### PROBLEM
Pull out each line of the data that includes the word "انضم".

____ SOURCE MATERIAL

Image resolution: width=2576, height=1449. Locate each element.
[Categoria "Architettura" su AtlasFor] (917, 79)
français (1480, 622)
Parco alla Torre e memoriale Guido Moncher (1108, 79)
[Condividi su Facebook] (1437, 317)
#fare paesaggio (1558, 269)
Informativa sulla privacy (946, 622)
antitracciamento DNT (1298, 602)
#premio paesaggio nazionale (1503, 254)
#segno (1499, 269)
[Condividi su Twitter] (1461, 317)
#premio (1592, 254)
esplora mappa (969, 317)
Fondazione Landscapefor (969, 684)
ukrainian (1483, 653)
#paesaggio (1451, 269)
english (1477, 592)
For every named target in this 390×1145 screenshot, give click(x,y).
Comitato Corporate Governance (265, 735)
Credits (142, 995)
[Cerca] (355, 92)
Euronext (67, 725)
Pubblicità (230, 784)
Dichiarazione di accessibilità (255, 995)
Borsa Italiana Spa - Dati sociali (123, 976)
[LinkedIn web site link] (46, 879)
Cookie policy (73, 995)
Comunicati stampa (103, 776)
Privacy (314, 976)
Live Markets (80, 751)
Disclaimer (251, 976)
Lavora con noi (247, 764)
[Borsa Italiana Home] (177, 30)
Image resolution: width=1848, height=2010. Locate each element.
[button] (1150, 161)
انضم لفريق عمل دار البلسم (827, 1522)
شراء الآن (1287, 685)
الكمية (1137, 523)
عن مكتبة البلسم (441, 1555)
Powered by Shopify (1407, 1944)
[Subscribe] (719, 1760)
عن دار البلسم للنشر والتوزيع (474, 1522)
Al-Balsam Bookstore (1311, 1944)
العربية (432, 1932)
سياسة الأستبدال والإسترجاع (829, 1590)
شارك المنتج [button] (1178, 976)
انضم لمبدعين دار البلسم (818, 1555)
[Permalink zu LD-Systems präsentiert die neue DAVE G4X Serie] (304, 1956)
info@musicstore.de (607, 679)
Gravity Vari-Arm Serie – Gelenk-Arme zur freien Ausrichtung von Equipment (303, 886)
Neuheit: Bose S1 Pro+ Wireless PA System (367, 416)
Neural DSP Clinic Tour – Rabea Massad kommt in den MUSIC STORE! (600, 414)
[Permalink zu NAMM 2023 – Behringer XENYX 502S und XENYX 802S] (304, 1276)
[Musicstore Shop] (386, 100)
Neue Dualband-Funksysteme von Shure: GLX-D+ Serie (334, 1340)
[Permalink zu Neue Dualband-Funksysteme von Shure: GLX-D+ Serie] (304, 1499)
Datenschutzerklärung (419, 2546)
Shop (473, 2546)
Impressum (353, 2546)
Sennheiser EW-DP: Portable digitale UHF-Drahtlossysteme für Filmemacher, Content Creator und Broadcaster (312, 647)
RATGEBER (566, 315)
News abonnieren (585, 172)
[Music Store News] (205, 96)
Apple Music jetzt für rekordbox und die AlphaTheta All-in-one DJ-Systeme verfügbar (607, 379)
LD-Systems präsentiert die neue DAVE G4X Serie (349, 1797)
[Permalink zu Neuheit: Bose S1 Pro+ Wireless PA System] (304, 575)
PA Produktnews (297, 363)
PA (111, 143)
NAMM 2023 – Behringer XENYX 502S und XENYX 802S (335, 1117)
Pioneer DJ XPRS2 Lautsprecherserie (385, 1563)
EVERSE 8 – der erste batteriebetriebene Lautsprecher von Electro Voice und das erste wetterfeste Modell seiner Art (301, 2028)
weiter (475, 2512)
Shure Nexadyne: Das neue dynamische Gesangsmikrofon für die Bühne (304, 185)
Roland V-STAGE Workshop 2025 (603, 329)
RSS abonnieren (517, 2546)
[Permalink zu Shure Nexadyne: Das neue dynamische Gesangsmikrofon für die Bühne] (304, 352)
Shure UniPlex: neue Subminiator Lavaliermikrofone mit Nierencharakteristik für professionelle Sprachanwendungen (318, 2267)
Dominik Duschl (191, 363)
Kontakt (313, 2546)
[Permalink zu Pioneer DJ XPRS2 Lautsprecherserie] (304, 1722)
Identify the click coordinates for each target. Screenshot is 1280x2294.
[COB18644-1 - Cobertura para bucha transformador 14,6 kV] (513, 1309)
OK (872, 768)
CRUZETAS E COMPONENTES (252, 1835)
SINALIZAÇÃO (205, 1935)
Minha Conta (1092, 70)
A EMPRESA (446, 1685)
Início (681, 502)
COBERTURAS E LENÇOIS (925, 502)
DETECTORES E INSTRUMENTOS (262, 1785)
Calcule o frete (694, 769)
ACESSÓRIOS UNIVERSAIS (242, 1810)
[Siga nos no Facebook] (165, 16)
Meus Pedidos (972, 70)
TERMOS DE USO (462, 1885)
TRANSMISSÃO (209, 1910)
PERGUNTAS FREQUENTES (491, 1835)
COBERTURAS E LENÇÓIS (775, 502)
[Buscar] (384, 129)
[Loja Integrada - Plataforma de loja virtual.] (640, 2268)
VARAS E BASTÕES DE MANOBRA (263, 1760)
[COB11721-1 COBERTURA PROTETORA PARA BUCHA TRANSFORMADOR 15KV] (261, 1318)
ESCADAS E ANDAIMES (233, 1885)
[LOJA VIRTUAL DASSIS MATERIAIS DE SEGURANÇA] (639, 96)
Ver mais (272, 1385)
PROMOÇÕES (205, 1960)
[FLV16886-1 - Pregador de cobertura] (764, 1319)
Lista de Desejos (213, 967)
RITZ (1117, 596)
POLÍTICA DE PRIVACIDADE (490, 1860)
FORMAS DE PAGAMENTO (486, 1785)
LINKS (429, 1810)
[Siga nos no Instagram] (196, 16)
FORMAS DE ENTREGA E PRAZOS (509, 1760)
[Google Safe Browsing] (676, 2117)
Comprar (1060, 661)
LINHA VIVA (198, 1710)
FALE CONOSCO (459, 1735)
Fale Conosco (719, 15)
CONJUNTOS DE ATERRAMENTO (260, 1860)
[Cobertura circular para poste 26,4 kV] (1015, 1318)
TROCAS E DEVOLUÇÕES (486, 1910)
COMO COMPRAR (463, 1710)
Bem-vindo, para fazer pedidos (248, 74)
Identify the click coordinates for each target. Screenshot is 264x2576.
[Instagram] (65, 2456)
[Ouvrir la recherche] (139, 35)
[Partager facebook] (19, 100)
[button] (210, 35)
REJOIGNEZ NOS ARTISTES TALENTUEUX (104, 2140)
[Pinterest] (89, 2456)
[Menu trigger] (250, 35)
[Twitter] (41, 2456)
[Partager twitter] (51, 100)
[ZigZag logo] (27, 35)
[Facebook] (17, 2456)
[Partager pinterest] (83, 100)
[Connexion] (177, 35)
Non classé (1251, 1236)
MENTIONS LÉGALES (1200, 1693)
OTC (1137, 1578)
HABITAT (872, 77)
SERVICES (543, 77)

________

### TASK SOLUTION
انضم لفريق عمل دار البلسم (827, 1522)
انضم لمبدعين دار البلسم (818, 1555)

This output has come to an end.